Head of Marketing Communication, Amadeus UK & Ireland
Editor’s note: This post is part of a series that looks at key trends in business travel in different parts of the world, as uncovered by local and regional studies that Amadeus participated in. How does this match up with your own experience with business travel?
As the hotel space becomes increasingly competitive for both providers and TMCs, the need to find new ways to enrich and improve the business traveller experience by drawing upon examples from the consumer arena will become paramount.

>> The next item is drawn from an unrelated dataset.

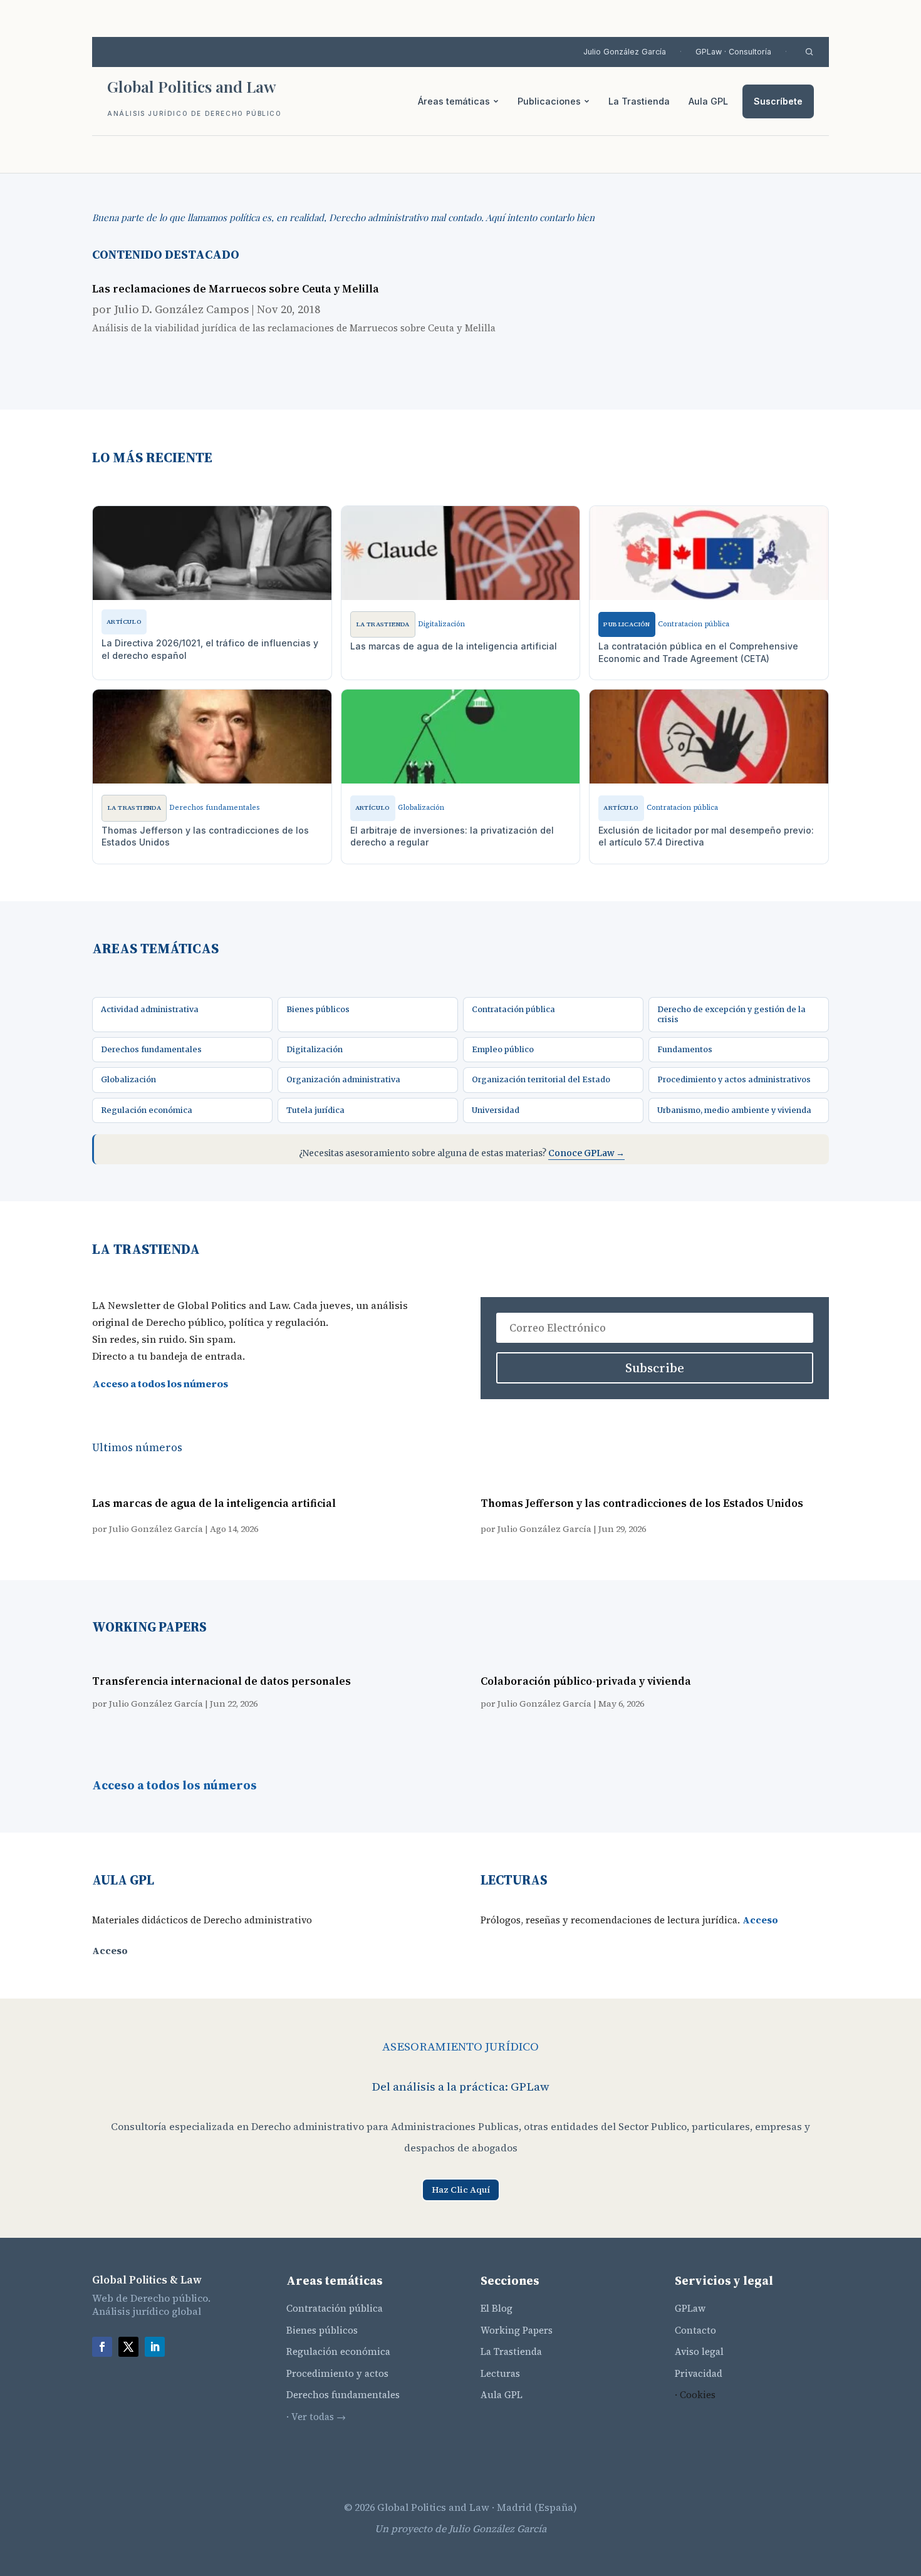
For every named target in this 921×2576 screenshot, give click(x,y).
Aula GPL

Our research report, Business Travel Insights: Hotels 360 , identified three such areas that could be improved for business travellers:
Access to WiFi
Straightforward WiFi access is increasingly important for today’s connected ‘always on’ business travellers who expect fast reliable access to work and home. According to our research among business travellers, access to WiFi comes a close second in the business traveller’s top three priorities.

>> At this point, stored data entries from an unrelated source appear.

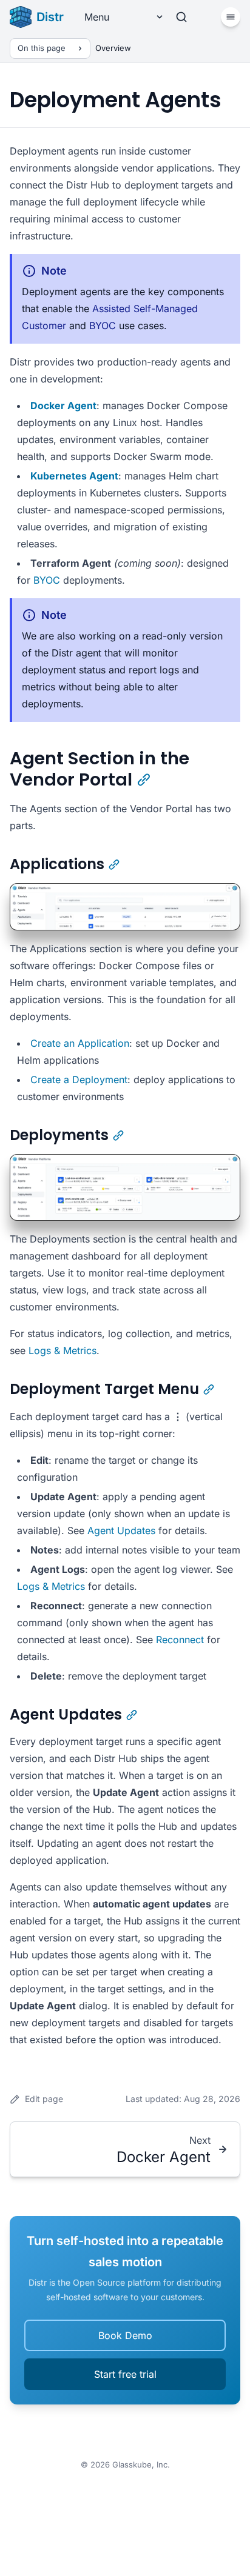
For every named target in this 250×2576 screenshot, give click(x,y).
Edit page (44, 2099)
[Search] (181, 17)
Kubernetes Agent (74, 476)
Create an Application (79, 1043)
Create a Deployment (78, 1079)
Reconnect (180, 1639)
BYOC (102, 325)
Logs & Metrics (62, 1350)
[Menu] (230, 17)
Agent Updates (121, 1530)
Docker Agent (63, 405)
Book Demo (125, 2335)
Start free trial (125, 2374)
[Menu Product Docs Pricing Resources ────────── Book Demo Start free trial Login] (119, 17)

TMCs are also strong supporters of easier WiFi access: asked to rank their top three initiatives for improving customer satisfaction, those surveyed for the report said top priority should be given to extending free WiFi on all devices and in all areas of a hotel including bedrooms. There is more to the issue than guest satisfaction: free WiFi in hotels could streamline and improve efficiency by reducing bill backs.
The connected traveller has checked-in and is here to stay. Today, fast, free WiFi is not a perk or reward – it’s an expectation. Not having WiFi is like walking into a hotel room and not finding a bed.
Mobilising corporate travel tools
At work, at home and all points in between, mobile devices have more than fulfilled their promise to become a ‘remote control for life’. But, according to our research, managed travel bookings via smartphone are currently available for just over a quarter (28%) of business travellers. 5% of the survey believes their employer plans to let them make corporate hotel bookings on their mobile in the next year.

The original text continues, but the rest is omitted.